Secondo l’Antitrust tale dicitura ”lascerebbe intendere ai consumatori che i vini che si fregiano del marchio ‘vino libero’ siano totalmente liberi da concimi chimici, da erbicidi e da solfiti. Invece, come indicato sul sito dell’associazione Vino Libero, si tratterebbe di vini ”la cui dose massima di solfiti è inferiore almeno del 40% rispetto al limite previsto per legge”.

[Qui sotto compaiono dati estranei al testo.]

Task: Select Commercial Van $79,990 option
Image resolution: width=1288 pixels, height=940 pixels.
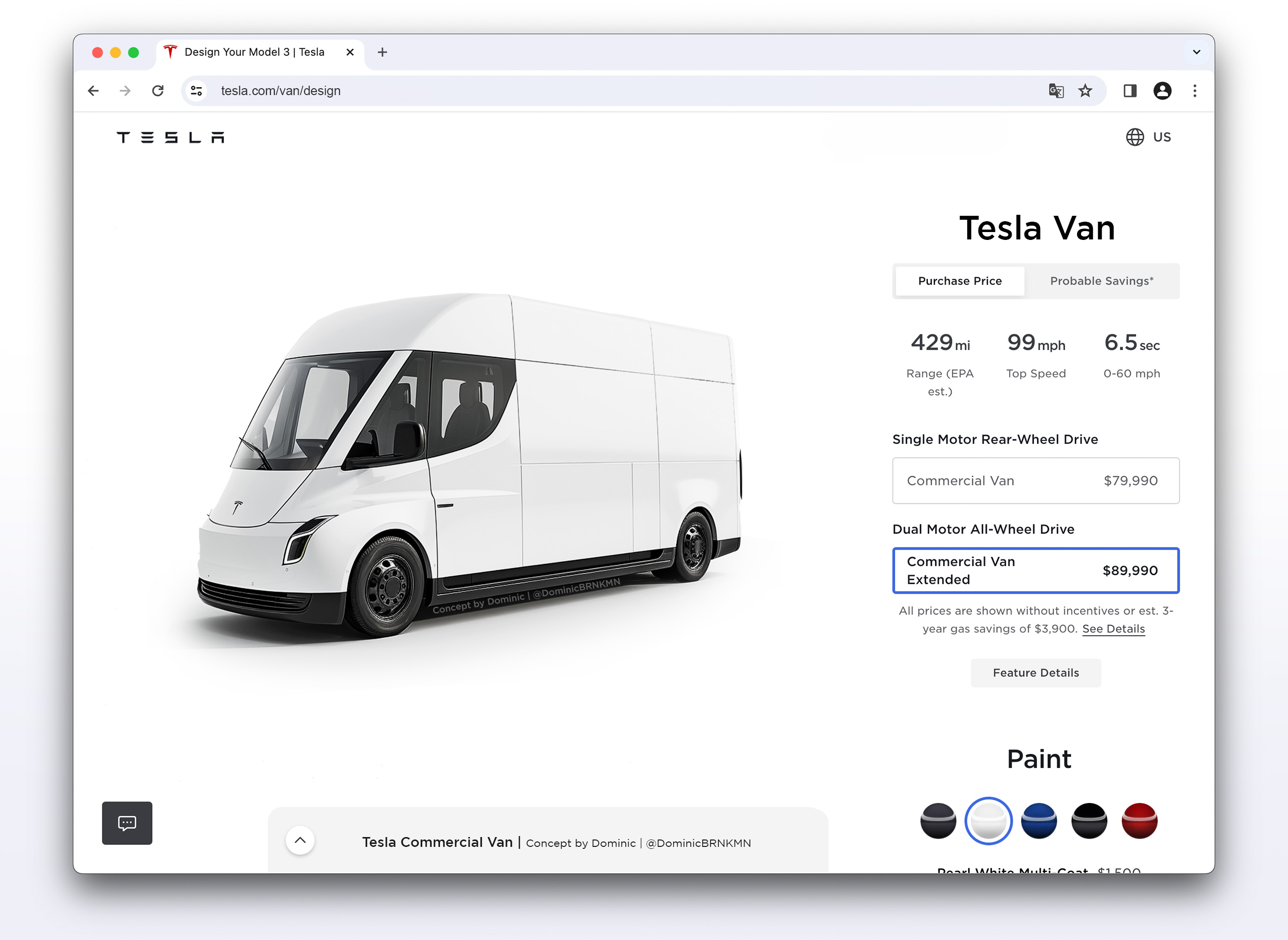Action: pyautogui.click(x=1036, y=481)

L’Antitrust ha pertanto invitato Eataly a ”modificare sia la cartellonistica dedicata alla vendita di vini presente nei vari punti vendita, sia gli adesivi presenti sulle bottiglie”, integrandoli con la dicitura ”libero da concimi di sintesi, libero da erbicidi, libero da almeno il 40% dei solfiti rispetto al limite previsto per legge”. L’Autorità per la concorrenza ha comminato sanzioni amministrative anche all’Associazione Vino Libero e alla società Mirafiore & Fontanafredda, responsabile della distribuzione dei vini aderenti al progetto Vino Libero e dei rapporti commerciali con Eataly, rispettivamente per 5.000 e 8.000 euro.